::: Extract

Human Genome Sciences has adopted a shareholder rights plan in the face of GlaxoSmithKline's hostile offer and has again dismissed the latter's $2.60 billion bid as inadequate.
A week ago, GSK decided to appeal directly to shareholders with its $13-a-share offer for its long-time partner and co-developer of the lupus drug Benlysta (belimumab). HGS has now decided to adopt a poison pill, which can thwart hostile bids by giving other shareholders the right to buy more stock at a discount if one shareholder buys 15% or more of the company's stock.
The rights plan is valid for one year and will have a term of one year, which HGS says is intended to allow the company "to fully engage in its strategic review process and as a means to protect the long-term interests of the company’s stockholders". Following GSK's original approach, the US biotech hired Goldman Sachs and Credit Suisse to explore alternatives, including a potential sale of the company.
GSK was invited to get involved in the process but insists its participation is unnecessary as its offer is not conditioned on due diligence. However, in its latest rejection of GSK's bid, HGS added that it is talking to "a number of other parties, including major pharmaceutical and biotechnology companies, regarding a potential transaction".

::::::

**Task set**
1 - Answer these questions on the report about GlaxoSmithKline's bid for Human Genome Sciences:
(a) What price per share did GSK offer?
(b) What share of the company's stock must one shareholder buy to trigger the rights plan?
(c) Which two firms did HGS hire to explore alternatives?
2 - Extend the report on GlaxoSmithKline's bid for Human Genome Sciences, starting after its final sentence.
The material that comes after this point is not needed.

::: Extracted information

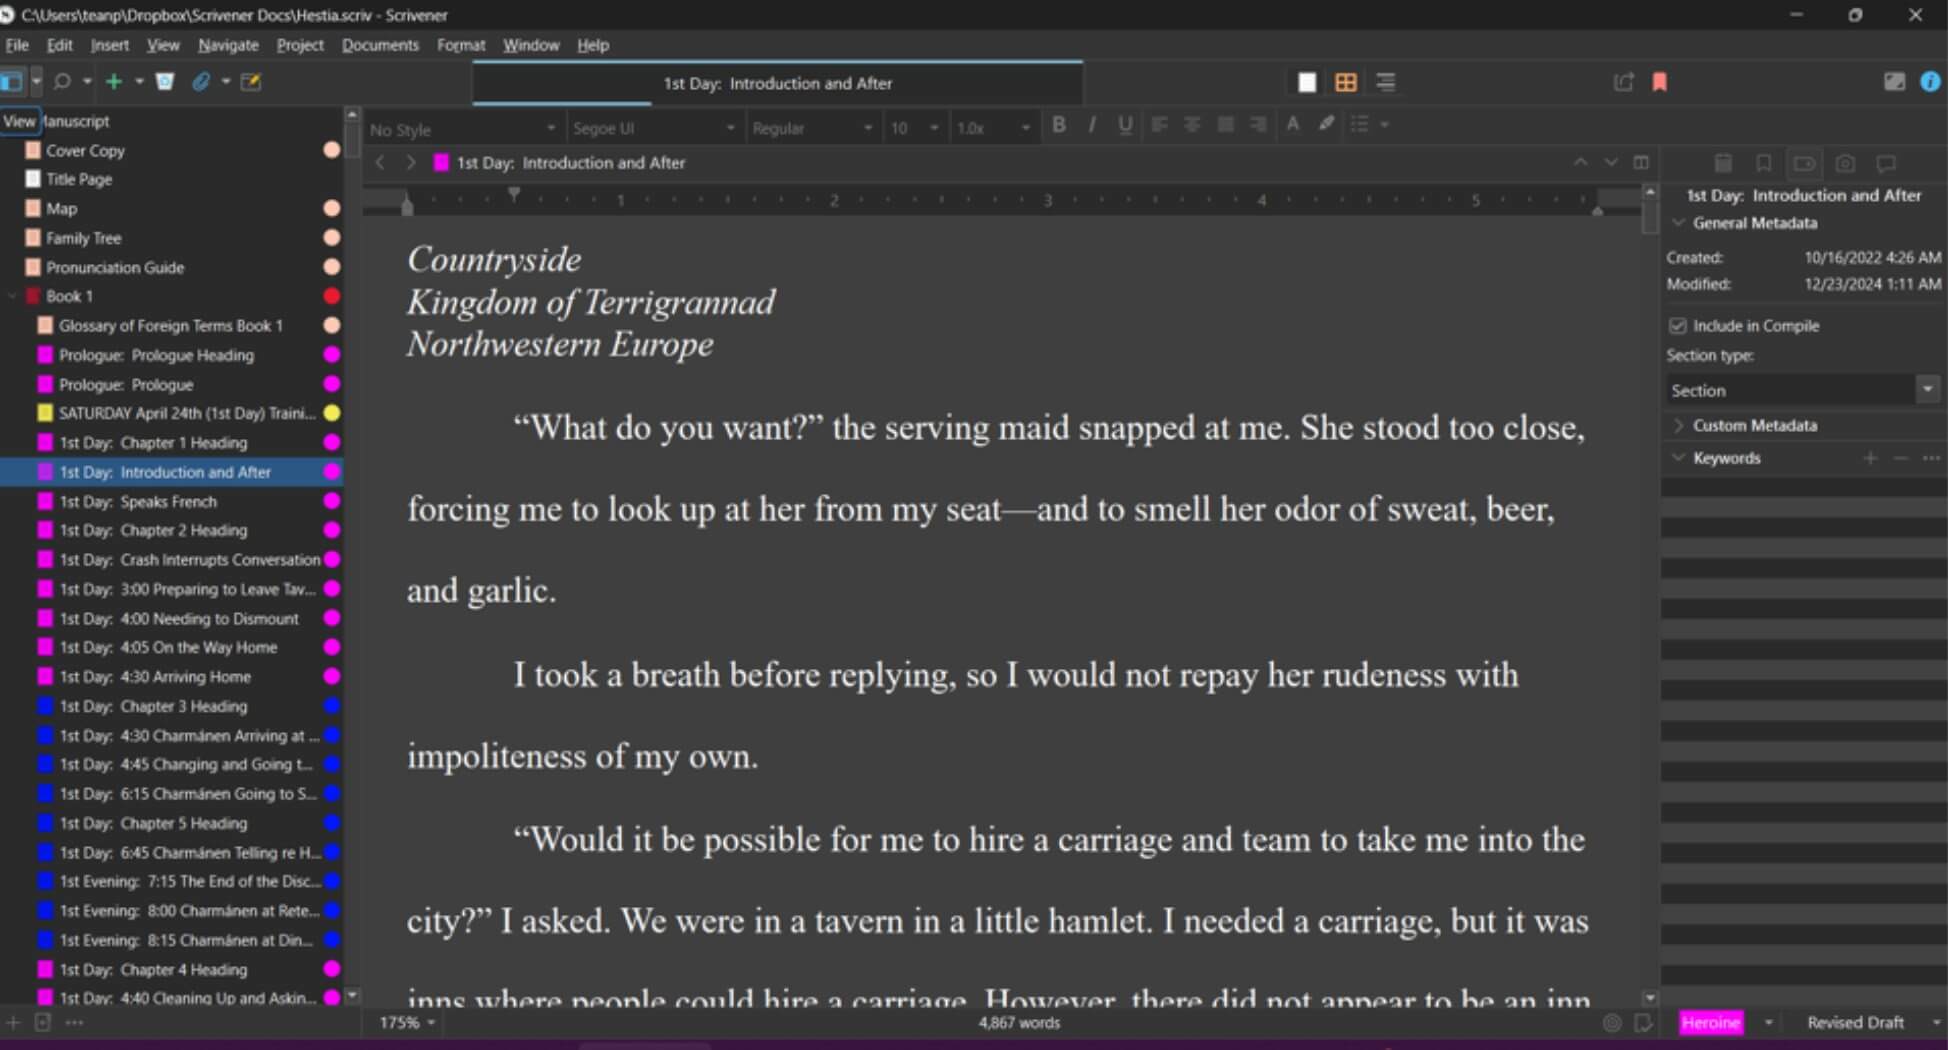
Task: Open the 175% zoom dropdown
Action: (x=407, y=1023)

::::::
::: Extracted information

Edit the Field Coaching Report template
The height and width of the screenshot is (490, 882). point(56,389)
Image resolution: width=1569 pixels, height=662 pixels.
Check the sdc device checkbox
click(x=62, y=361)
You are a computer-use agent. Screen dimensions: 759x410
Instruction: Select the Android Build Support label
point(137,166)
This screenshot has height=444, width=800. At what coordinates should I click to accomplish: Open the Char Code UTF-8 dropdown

::::::
::: Extracted information

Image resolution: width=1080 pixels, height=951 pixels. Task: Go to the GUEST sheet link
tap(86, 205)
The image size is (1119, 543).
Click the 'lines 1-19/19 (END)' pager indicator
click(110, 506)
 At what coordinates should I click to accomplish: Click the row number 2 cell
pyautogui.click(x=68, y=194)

::::::

**Expected outputs**
1 -
(a) $13 a share.
(b) 15% or more.
(c) Goldman Sachs and Credit Suisse.

2 -
Confidentiality agreements with other pharma companies
It has also entered into confidentiality agreements with some of them, giving them an opportunity to engage in due diligence. The company also noted that the rights plan "will not prevent any offers or transactions that the board determines to be in the best interest of HGS and its stockholders".
HGS also accused GSK of timing its offer while its shares were trading near a 52-week low and "to opportunistically capture for itself the significant upside opportunity for upcoming value-driving products", notably the late-stage cardiovascular drug darapladib and albiglutide, currently in Phase III for the treatment of type 2 diabetes.
Also despite disappointing sales, HGS still believes Benlysta has "substantial growth opportunities". It sees the initial US market for the drug to be 200,000 patients, "which translates to a market opportunity of approximately $7 billion".
In response, the UK firm said it "continues to believe that now is the appropriate time in the evolution of the GSK/HGS relationship for the companies to combine" and that it is "uniquely positioned to deliver on the opportunity of the combination". GSK added that will proceed with its tender offer "and has clearly stated its preference to complete a transaction on a friendly basis in a timely fashion". The bid will close on June 7.